Trump’s biggest hedge fund investment (up to $50 million) is in BlackRock’s Obsidian, which is dedicated to fixed-income, not stocks. This doesn’t mean safer stuff like Treasury notes or investment grade corporate bonds, however. Obsidian takes large positions in junk bonds, whose performance often correlates to the stock market.

Trump is hardly alone in his downbeat view about stocks, to be sure. Celebrated money manager Bill Gross also cautions that faith in stocks’ further rise is unwise. The reason: He frets that low rates are eroding the nation’s economic base, in particular harming banks, which depend on income from loans. Other investment strategists worry that stocks are overvalued and due for a fall. The S&P 500’s price/earnings ratio, a gauge of the broad market’s valuation, is now just over 18, higher than the historical average of around 15.

That said, the standard financial advice is to hold a large amount of stocks, through fair times and foul. The argument is that equities have proved to appreciate well over the long term in tune with the overall economy, which despite some frightful downturns has historically expanded. It’s smart to diversify your wealth across many asset classes, the thinking goes, with stocks having an important place.

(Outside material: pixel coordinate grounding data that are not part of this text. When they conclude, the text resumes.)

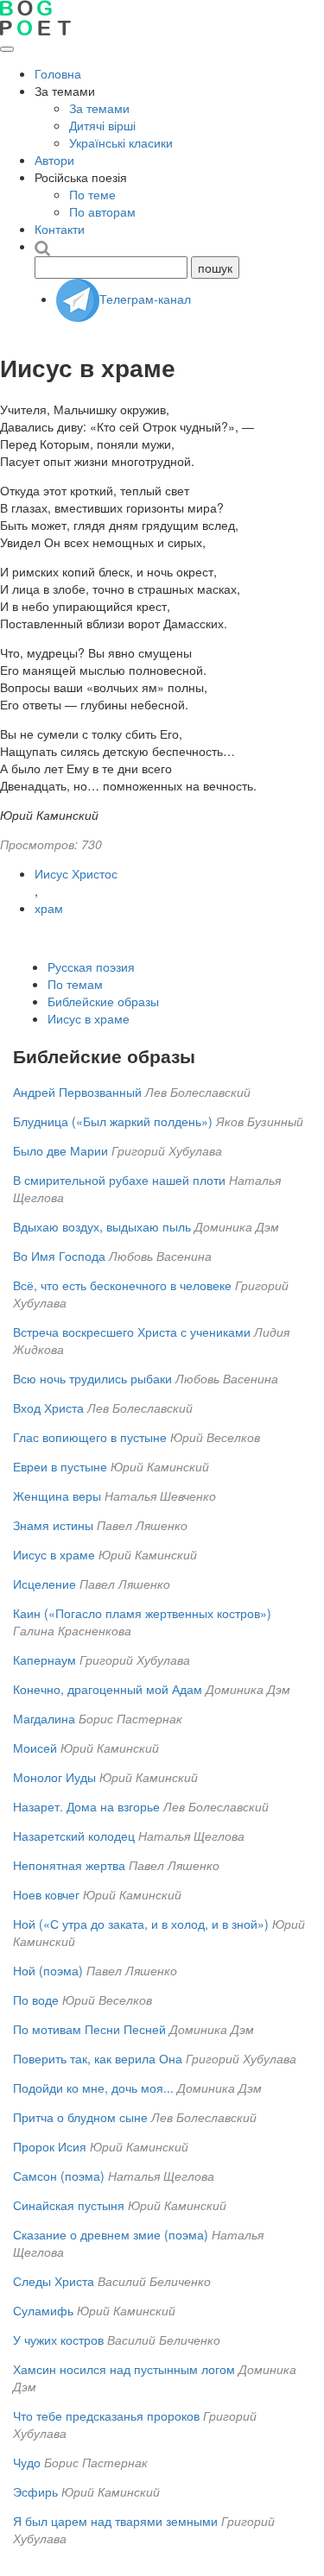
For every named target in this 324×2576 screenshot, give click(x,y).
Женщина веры (57, 1495)
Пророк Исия (49, 2146)
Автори (54, 159)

So a large cadre of investing pros see the stock market continuing to advance amid decent economic news, such as Friday’s robust jobs reportfor July. “Forget all the noise” from pessimists, says financial adviser Andrew Houghton, co-founder of Delta Asset Management in San Francisco. “The data show us that the market could take off.” He adds that he has no opinion on Trump’s views or situation.

Nevertheless, to hear Trump tell it, doom lies ahead for stock investors. That is, unless he wins the election.